Could you repeat every record below exactly as written?
------------------------------------------------
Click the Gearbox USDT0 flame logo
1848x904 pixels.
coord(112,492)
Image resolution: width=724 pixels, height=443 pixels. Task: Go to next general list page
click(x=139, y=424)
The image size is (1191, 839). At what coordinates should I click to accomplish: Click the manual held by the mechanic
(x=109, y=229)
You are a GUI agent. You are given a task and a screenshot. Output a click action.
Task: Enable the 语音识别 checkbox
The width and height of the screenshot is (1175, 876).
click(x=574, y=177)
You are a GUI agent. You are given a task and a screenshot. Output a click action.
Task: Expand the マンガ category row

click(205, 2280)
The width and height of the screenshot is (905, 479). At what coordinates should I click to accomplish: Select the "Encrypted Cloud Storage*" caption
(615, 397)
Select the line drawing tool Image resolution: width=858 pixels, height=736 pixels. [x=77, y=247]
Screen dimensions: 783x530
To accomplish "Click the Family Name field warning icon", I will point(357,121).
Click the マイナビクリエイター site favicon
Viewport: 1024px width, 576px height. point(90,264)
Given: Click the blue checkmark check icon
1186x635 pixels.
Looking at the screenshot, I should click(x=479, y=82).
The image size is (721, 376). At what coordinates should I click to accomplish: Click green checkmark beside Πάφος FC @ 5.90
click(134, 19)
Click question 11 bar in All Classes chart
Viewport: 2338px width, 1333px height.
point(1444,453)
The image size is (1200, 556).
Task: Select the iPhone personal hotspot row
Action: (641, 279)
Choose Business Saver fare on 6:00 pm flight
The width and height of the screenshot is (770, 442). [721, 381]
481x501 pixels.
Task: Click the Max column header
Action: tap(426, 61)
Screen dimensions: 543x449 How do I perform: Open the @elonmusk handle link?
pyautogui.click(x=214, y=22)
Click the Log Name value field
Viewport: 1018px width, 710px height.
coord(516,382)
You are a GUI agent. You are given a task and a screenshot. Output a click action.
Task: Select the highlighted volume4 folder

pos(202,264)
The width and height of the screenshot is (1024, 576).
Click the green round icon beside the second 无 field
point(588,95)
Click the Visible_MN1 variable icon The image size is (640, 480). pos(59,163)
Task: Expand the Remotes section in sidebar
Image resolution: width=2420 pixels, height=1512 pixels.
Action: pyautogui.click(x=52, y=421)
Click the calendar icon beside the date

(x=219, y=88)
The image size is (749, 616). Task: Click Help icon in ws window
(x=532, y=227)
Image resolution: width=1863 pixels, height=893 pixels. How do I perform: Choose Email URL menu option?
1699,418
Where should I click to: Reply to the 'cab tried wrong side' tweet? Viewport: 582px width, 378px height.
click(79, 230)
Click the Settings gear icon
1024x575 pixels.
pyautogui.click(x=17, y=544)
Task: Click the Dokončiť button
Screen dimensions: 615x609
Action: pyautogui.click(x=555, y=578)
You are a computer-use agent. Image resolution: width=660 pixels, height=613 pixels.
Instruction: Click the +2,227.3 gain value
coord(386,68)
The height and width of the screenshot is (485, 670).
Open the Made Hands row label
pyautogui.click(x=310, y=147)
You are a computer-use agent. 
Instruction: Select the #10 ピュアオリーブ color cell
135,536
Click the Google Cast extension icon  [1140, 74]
------------------------------------------------
▸ **TASK RESULT**:
Click the Gearbox USDT0 flame logo
1848x904 pixels.
coord(112,492)
Image resolution: width=724 pixels, height=443 pixels. Task: Go to next general list page
click(x=139, y=424)
The image size is (1191, 839). At what coordinates should I click to accomplish: Click the manual held by the mechanic
(x=109, y=229)
You are a GUI agent. You are given a task and a screenshot. Output a click action.
Task: Enable the 语音识别 checkbox
The width and height of the screenshot is (1175, 876).
click(x=574, y=177)
You are a GUI agent. You are given a task and a screenshot. Output a click action.
Task: Expand the マンガ category row

click(205, 2280)
The width and height of the screenshot is (905, 479). At what coordinates should I click to accomplish: Select the "Encrypted Cloud Storage*" caption
(615, 397)
Select the line drawing tool Image resolution: width=858 pixels, height=736 pixels. [x=77, y=247]
Screen dimensions: 783x530
To accomplish "Click the Family Name field warning icon", I will point(357,121).
Click the マイナビクリエイター site favicon
Viewport: 1024px width, 576px height. point(90,264)
Given: Click the blue checkmark check icon
1186x635 pixels.
Looking at the screenshot, I should click(x=479, y=82).
The image size is (721, 376). At what coordinates should I click to accomplish: Click green checkmark beside Πάφος FC @ 5.90
click(134, 19)
Click question 11 bar in All Classes chart
Viewport: 2338px width, 1333px height.
point(1444,453)
The image size is (1200, 556).
Task: Select the iPhone personal hotspot row
Action: (641, 279)
Choose Business Saver fare on 6:00 pm flight
The width and height of the screenshot is (770, 442). [721, 381]
481x501 pixels.
Task: Click the Max column header
Action: tap(426, 61)
Screen dimensions: 543x449 How do I perform: Open the @elonmusk handle link?
pyautogui.click(x=214, y=22)
Click the Log Name value field
Viewport: 1018px width, 710px height.
coord(516,382)
You are a GUI agent. You are given a task and a screenshot. Output a click action.
Task: Select the highlighted volume4 folder

pos(202,264)
The width and height of the screenshot is (1024, 576).
Click the green round icon beside the second 无 field
point(588,95)
Click the Visible_MN1 variable icon The image size is (640, 480). pos(59,163)
Task: Expand the Remotes section in sidebar
Image resolution: width=2420 pixels, height=1512 pixels.
Action: pyautogui.click(x=52, y=421)
Click the calendar icon beside the date

(x=219, y=88)
The image size is (749, 616). Task: Click Help icon in ws window
(x=532, y=227)
Image resolution: width=1863 pixels, height=893 pixels. How do I perform: Choose Email URL menu option?
1699,418
Where should I click to: Reply to the 'cab tried wrong side' tweet? Viewport: 582px width, 378px height.
click(79, 230)
Click the Settings gear icon
1024x575 pixels.
pyautogui.click(x=17, y=544)
Task: Click the Dokončiť button
Screen dimensions: 615x609
Action: pyautogui.click(x=555, y=578)
You are a computer-use agent. Image resolution: width=660 pixels, height=613 pixels.
Instruction: Click the +2,227.3 gain value
coord(386,68)
The height and width of the screenshot is (485, 670).
Open the Made Hands row label
pyautogui.click(x=310, y=147)
You are a computer-use agent. 
Instruction: Select the #10 ピュアオリーブ color cell
135,536
Click the Google Cast extension icon  [1140, 74]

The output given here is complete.